SOURCE DATA: Begin

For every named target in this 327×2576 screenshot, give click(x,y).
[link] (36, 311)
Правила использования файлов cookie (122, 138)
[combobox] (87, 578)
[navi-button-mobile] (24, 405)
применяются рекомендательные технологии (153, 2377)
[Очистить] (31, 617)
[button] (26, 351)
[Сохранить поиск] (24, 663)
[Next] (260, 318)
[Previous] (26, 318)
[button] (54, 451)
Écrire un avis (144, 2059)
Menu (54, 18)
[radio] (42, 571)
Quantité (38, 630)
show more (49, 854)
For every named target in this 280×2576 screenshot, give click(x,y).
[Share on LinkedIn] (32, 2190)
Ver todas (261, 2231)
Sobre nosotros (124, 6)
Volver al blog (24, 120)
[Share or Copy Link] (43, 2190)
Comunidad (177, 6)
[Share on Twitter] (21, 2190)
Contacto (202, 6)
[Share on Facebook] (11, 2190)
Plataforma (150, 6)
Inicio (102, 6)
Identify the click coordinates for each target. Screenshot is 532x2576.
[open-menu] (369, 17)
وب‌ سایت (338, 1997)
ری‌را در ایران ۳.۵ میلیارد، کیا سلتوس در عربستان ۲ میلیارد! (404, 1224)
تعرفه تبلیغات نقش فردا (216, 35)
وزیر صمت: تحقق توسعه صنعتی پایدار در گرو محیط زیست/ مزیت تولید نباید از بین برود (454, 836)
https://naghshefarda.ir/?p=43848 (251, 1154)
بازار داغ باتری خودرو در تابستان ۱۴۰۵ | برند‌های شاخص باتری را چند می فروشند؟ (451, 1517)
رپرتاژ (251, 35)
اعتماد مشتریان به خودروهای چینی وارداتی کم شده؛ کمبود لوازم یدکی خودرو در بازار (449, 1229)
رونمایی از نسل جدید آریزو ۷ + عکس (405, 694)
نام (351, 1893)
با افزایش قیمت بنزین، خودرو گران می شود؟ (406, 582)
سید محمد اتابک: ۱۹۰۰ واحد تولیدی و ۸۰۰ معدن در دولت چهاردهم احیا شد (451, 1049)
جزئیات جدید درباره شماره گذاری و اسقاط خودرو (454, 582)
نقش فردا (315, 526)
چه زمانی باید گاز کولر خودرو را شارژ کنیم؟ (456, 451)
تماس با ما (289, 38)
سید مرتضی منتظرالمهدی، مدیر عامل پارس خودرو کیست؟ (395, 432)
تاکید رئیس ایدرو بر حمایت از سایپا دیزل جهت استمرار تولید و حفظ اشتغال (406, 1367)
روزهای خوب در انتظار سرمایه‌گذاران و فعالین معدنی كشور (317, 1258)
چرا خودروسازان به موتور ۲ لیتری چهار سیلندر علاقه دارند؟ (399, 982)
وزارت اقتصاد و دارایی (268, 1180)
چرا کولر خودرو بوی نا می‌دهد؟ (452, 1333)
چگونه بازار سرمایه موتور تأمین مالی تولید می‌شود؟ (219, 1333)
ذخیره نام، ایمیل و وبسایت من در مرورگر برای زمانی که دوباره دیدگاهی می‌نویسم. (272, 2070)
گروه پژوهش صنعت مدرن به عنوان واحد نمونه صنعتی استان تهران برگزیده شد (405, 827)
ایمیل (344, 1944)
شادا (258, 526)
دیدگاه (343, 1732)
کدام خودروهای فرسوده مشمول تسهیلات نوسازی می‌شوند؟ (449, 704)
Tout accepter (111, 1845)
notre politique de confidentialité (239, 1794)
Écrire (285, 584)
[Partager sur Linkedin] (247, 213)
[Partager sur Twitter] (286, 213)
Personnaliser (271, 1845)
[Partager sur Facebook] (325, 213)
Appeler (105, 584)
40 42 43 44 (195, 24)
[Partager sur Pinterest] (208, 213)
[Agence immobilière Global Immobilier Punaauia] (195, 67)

SOURCE DATA: End

▶ [THE PROBLEM] Take every line from the data above that holds "give" and copy it out.

▶ [ANSWER FOR THE TASK]
For every named target in this 327×2576 screenshot, give click(x,y).
For every named target in this 280×2576 screenshot, give click(x,y).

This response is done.